Imagine this risk tolerance discussion:

"Before we begin to put together an investment plan that is suited to your needs, I need to have you answer a couple of questions:
1. How much money can you handle losing before you start throwing up and selling your children's electronics on eBay?
A. 0%-10%
B. 11%-30%
C. 31%-50%
2. Which statement best describes you?
A. I watch CNBC 12 hours a day.
B. I have my advisor's number on speed dial but only call on 100-point dips or greater.
C. When the market is down, I take out home equity loans and invest more.

I have made no secret over the years of my lack of regard for the client assessment instrument known as the "risk tolerance questionnaire." I find the methodology laughable--but, alas, my barbs and criticisms seem only to fall to the floor with a thud. I continue to see the same lame assessments being administered as indicators of what a client can handle in turbulent times.

If the recent subprime and CDO crises teach us anything, it's that, by and large, this industry has been unsuccessful in accurately assessing an individual's degree of risk tolerance. In fact, if advisors were given a quiz on their own clients' real risk tolerance, they'd likely flunk it. For example, have you by any chance observed in this decade of dizzying down markets that a high percentage of the clients who indicated that they had moderate-to-high thresholds for risk sounded awfully conservative in their yearly review meetings?

Have you ever suspected that it might be silly and maybe even naïve for us to expect another human being to accurately predict how he or she will react when faced with a crisis? For example, if an advisor were to ask his client, "You just found out that your wife has run off with your best friend, what would you do?"
1. Vow to never again trust ANYONE
2. Suddenly realize how much you miss him
3. Fill out the profile at eHarmony.com   

We're asking clients to look at a traumatic event they may have not yet experienced and to predict their emotional response. Well, if we're convinced that this is a sound methodology, I think it is time to take the process to the next level. Wise teachers have warned me that it is far too easy to curse the darkness--it is better to be a light in that darkness. So, into the dark room of risk assessment I bring my tricky, inextinguishable birthday candle.

SUPPLIED MATERIAL:
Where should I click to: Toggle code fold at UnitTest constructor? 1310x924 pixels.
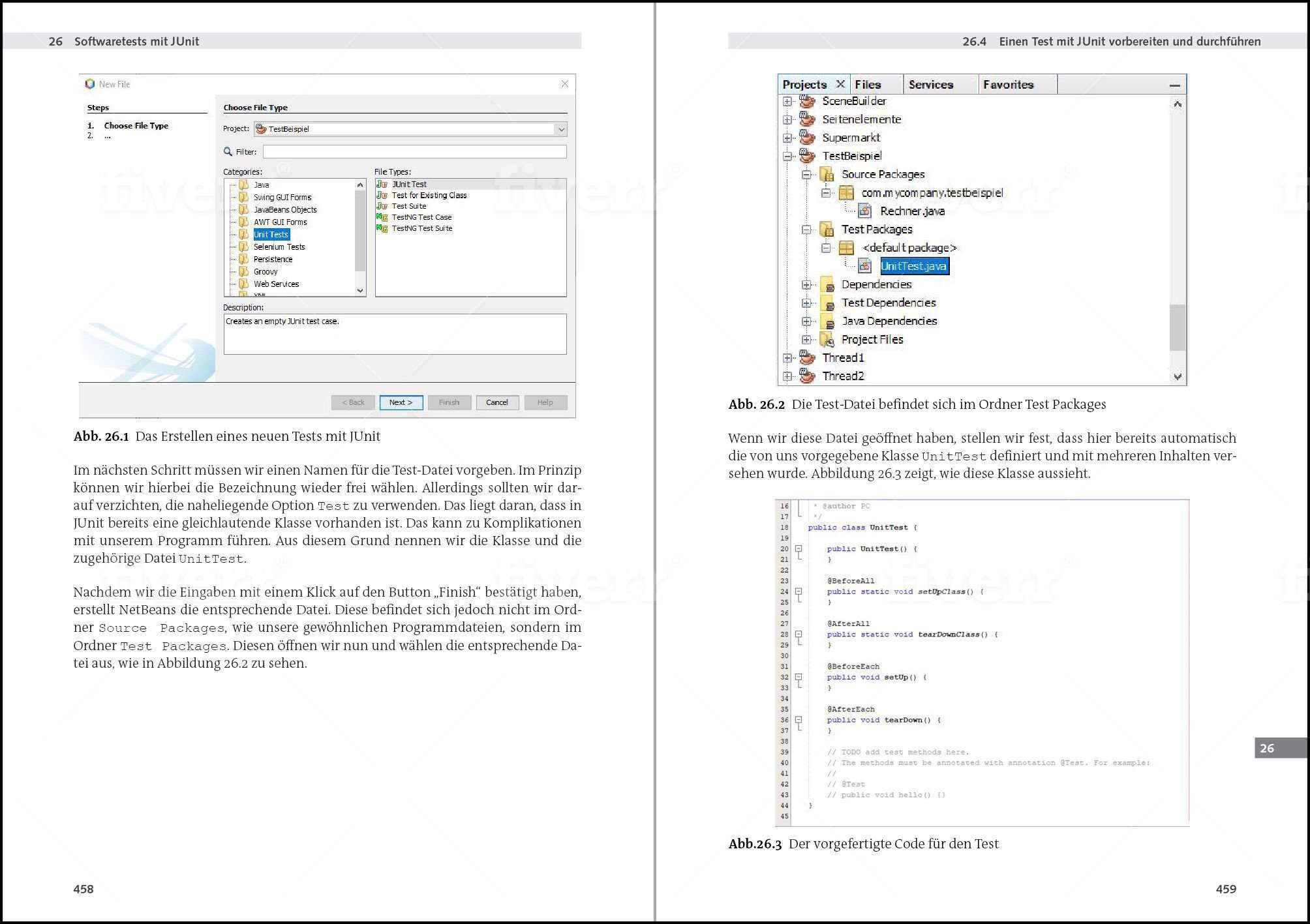(798, 549)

GIVEN EXERCISE 1: In the piece on risk tolerance questionnaires, quote the words from "Imagine this risk" up to and including "and invest more.".
GIVEN EXERCISE 2: According to the piece on risk tolerance questionnaires, why is it questionable to rely on how clients answer questions about their risk tolerance? Answer in one to three sentences.
GIVEN EXERCISE 3: Continue the piece on risk tolerance questionnaires from where it stops.

TASK OUTPUT 1:
Imagine this risk tolerance discussion:

"Before we begin to put together an investment plan that is suited to your needs, I need to have you answer a couple of questions:
1. How much money can you handle losing before you start throwing up and selling your children's electronics on eBay?
A. 0%-10%
B. 11%-30%
C. 31%-50%
2. Which statement best describes you?
A. I watch CNBC 12 hours a day.
B. I have my advisor's number on speed dial but only call on 100-point dips or greater.
C. When the market is down, I take out home equity loans and invest more.

TASK OUTPUT 2: The questions ask clients to picture a traumatic event they may not have lived through yet and to predict how they would feel and react. The piece suggests it may be silly and even naive to expect a person to accurately predict how they will react when faced with a crisis.

TASK OUTPUT 3:
Here is a more penetrating risk tolerance profile that I call the TMA ("Take My Assets"-which are also my initials) Risk Tolerance Questionnaire. I'm hoping you can implement this tool in your practice ASAP (before the next big dip causes your phone to ring off the hook).

The TMA Risk Tolerance Questionnaire
1. You are on a cruise and you suddenly enter choppy seas with 12-foot waves. What would you do?
A. Try to lie down and wait it out.
B. Order three martinis and four nausea pills.
C. Tell the captain, "Strap me to the mast. I'm going through it!"
2. You are walking at night in a big city when a mugger jumps out of an alley and demands your wallet and watch. What would you do?
A. Hand over your wallet and beg, "Please, don't hurt me."
B. Run as fast as you can into the street, screaming for help.
C. Pull out a Bruce Lee move and beat the snot out of him.
3. You are working in your ship shop and you accidentally slice deep into your finger exposing the bone. What would you do?
A. Call 911.
B. Wrap it tightly and drive to the emergency room.
C. Use your "Rambo-style" auto-surgical procedure and sew it up.
4. You open your mail to discover your spouse has maxed out five different credit cards. What would you do?
A. Call a credit counselor and a lawyer.
B. Have a tête-à-tête with your spouse about it and put together a budget for paying the debts off.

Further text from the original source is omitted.